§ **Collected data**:

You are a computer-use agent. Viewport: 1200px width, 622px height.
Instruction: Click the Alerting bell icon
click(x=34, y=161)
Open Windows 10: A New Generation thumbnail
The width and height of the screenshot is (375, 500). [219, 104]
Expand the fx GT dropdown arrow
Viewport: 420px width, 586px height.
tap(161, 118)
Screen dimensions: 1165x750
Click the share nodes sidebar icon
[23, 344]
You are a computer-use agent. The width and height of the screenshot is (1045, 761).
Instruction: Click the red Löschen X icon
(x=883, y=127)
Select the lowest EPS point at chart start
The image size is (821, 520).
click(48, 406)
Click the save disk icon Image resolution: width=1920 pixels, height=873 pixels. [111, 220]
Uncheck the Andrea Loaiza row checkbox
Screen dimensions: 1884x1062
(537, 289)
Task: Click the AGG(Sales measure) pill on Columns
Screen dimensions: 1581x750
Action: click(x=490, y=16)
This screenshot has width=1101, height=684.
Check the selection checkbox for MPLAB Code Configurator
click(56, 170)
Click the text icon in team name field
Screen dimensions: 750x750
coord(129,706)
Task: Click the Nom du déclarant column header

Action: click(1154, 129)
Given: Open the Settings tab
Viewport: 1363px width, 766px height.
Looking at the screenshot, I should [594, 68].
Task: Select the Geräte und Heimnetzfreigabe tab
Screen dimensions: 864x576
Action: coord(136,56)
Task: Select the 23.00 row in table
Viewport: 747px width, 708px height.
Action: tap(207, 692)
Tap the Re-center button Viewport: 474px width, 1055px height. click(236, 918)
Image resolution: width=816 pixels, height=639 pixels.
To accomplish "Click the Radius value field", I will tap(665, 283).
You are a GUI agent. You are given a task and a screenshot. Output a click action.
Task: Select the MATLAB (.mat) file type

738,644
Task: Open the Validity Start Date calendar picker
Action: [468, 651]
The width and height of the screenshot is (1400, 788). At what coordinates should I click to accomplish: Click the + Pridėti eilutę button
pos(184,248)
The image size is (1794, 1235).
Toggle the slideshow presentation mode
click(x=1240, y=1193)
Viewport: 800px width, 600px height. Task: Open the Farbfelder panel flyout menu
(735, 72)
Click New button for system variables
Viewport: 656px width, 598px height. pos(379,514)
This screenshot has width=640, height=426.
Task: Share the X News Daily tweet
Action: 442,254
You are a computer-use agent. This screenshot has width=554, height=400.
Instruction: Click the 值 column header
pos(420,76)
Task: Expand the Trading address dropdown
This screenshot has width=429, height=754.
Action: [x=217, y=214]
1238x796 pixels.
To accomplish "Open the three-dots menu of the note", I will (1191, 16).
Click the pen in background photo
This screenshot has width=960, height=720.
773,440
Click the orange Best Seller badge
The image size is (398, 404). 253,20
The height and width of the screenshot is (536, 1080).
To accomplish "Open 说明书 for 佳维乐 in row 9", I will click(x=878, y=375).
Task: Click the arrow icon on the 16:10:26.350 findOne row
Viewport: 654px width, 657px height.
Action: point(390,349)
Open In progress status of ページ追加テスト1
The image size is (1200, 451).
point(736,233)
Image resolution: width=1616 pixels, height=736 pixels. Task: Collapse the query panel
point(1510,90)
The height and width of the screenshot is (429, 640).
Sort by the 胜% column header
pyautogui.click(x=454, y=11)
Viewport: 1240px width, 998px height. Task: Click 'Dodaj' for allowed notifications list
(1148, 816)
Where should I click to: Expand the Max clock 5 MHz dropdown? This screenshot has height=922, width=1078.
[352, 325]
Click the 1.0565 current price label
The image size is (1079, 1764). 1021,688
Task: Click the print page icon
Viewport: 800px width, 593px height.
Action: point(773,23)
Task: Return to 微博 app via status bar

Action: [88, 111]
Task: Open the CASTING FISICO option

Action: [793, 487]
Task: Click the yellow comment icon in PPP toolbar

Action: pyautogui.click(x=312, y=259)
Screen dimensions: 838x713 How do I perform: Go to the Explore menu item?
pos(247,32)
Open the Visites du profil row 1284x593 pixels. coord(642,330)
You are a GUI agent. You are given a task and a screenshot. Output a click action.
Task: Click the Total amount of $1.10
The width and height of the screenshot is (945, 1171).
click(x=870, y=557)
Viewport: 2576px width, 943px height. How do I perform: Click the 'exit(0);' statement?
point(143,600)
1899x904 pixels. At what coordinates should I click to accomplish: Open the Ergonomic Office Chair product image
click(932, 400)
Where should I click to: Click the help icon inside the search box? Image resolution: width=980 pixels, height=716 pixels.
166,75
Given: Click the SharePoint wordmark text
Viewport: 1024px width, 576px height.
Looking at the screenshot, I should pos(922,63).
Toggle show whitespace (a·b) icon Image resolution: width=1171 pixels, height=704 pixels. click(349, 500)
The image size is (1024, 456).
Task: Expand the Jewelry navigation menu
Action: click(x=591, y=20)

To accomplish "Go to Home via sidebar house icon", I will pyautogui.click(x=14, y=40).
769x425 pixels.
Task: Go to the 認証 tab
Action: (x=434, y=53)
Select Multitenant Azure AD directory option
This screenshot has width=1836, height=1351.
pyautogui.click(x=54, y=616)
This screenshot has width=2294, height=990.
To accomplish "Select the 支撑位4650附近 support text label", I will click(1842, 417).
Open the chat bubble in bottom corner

§ **Task instructions**: The required output is a copy of each line in the records where the string "arrow" occurs.

§ **Reply**:
Expand the fx GT dropdown arrow
Task: Click the arrow icon on the 16:10:26.350 findOne row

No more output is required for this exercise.